Girls sobbed; boys looked stunned. As often with kids, there was also a sense of uncomprehending excitement. Something momentous had just happened.
What I remember about the days that followed was that it seemed the whole nation stopped to mourn. Schools and workplaces closed the following Monday. Thanksgiving was a muted holiday.
As for what the assassination meant in larger terms, I'd recommend Leonard Pitts' column that ran in Thursday's paper (you can find it at adn.com/opinion). He nailed it, dismissing the vacuous notion of innocence lost and accurately portraying the sense of spring that prevailed in the United States during Kennedy's time.
As Pitts wrote, the early '60s were much different than the rest of the decade.

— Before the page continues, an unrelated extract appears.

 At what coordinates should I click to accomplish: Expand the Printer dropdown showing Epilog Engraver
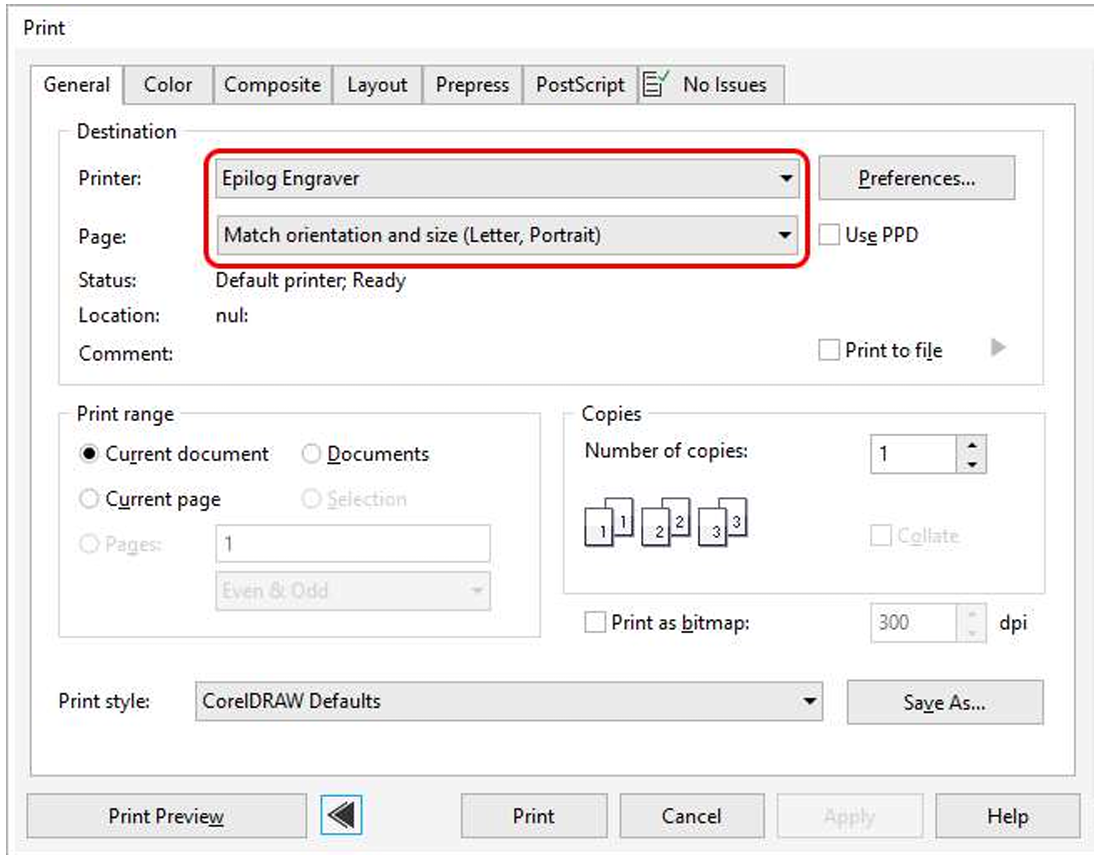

Then it was "The Soaring '60s." The space program and the quest for the moon was both a real mission and symbolic of the sense that all things were possible. I've thought since it must have been a wonderful time to work at NASA -- no better front line for Kennedy's "new frontier."
But if Pitts is right and if American youth ended with Kennedy's death, there's promise in the words of one of Alaska's leaders, Jay Hammond. He once wrote that while what he thought of as Alaska's "golden age" was past, for many other Alaskans that time was now or still to come. Younger Alaskans would have their own spring, their own dreams to chase, their own time to carry the torch.
That's a truth JFK would have appreciated.